++++ Records for this exercise

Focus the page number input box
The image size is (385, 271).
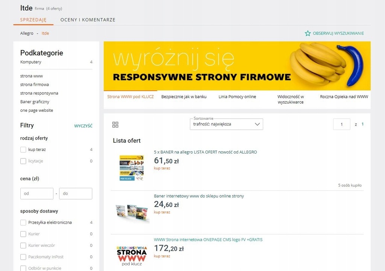(x=341, y=124)

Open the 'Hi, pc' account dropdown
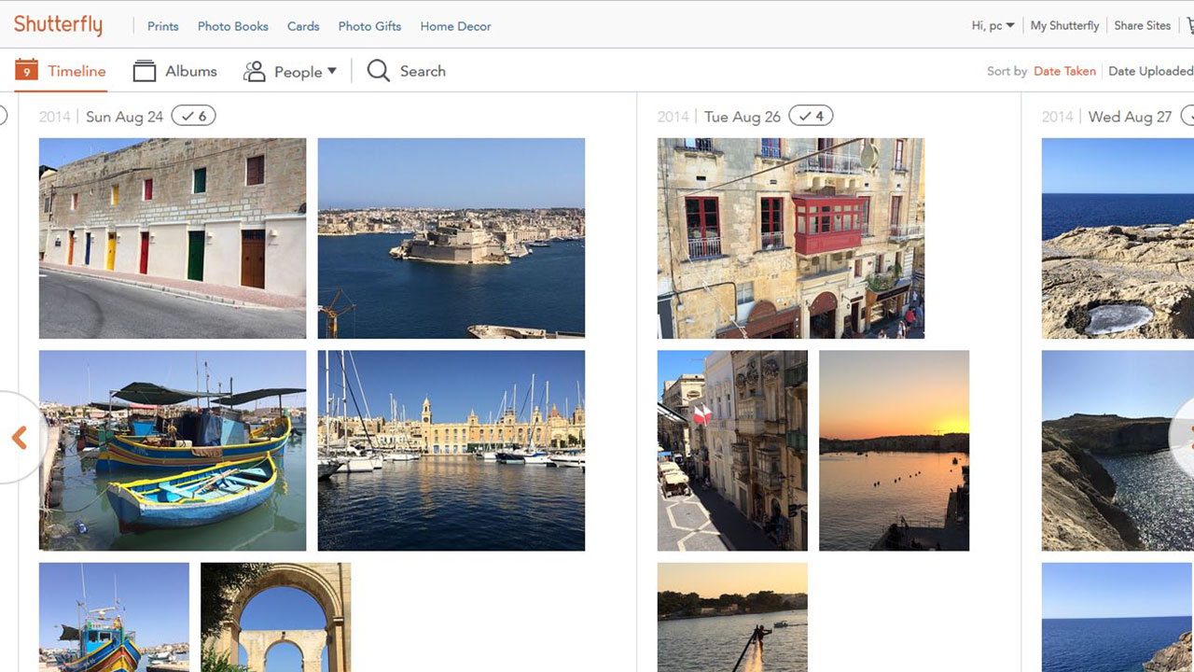[x=993, y=25]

++++++++

What is required: Each line above should be set down exactly as written, with pictures excluded.

Reply to the exercise:
Focus the page number input box
The image size is (385, 271).
(x=341, y=124)

Open the 'Hi, pc' account dropdown
[x=993, y=25]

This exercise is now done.